Philippe Granarolo, Nietzsche est en avance sur notre époque

11.05 & 12.05 à la Fête du Livre – Hyères

 

Ancien professeur de philosophie en classes préparatoires, et adjoint à la Culture de la mairie de la Garde, Philippe Granarolo a consacré sa vie à l’étude du philosophe Friedrich Nietzsche. Il sort son nouvel essai : « En chemin avec Nietzsche » qu’il dédicacera à la Fête du Livre de Hyères.

 

Comment est née votre passion pour Nietzsche ?
En classe terminale « J’ai lu ainsi parlait Zarathoustra », puis je me suis tourné vers Heidegger sur lequel j’ai fait ma maîtrise. Mais je suis passionné de mon époque et avec Nietzsche, j’avais l’impression de ne pas la quitter. Il est même en avance sur notre époque, avec ses thèmes du progrès de la connaissance, du déclin des valeurs, de la crise de la culture…

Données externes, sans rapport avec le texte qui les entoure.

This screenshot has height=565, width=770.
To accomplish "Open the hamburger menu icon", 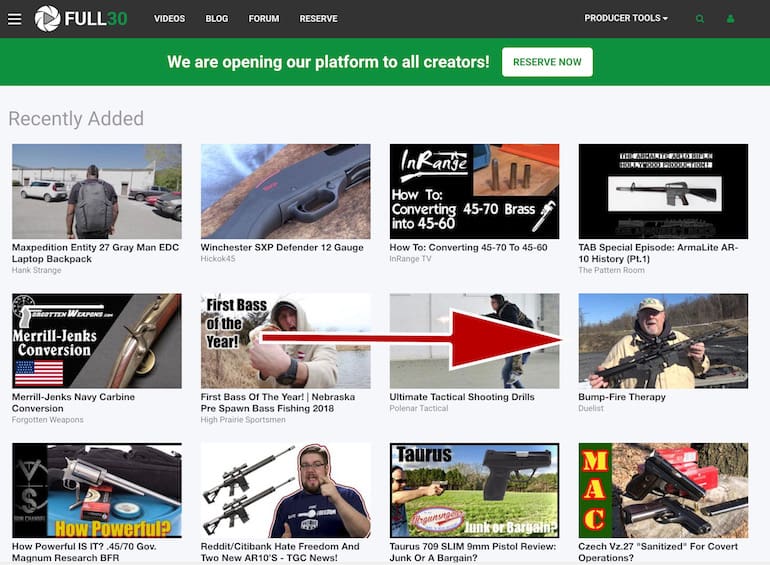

Ce nouvel ouvrage est une compilation de vos différents articles sur le philosophe, est-ce un aboutissement ?
Ces articles étaient introuvables aujourd’hui, le plus ancien ayant quarante ans. J’ai regroupé une partie de mes articles, quatorze sur quarante en retenant les plus introductifs. C’est un livre pour ceux qui veulent s’initier à sa pensée. Je parle de ses grandes thématiques, mais les spécialistes peuvent aussi approfondir tel ou tel thème. J’ai un projet de roman depuis des années. Il est ancré dans l’histoire avec un important travail de documentation. J’aimerais écrire une trilogie, c’est un grand projet, qui marchera ou non. Je vais donc provisoirement quitter la philosophie, au sens étroit, pendant quelques années, même s’il y aura de la philosophie dans le roman évidemment. Mais il se peut que j’y revienne selon mes envies. J’ai notamment en projet une comparaison entre Spinoza et Nietzsche.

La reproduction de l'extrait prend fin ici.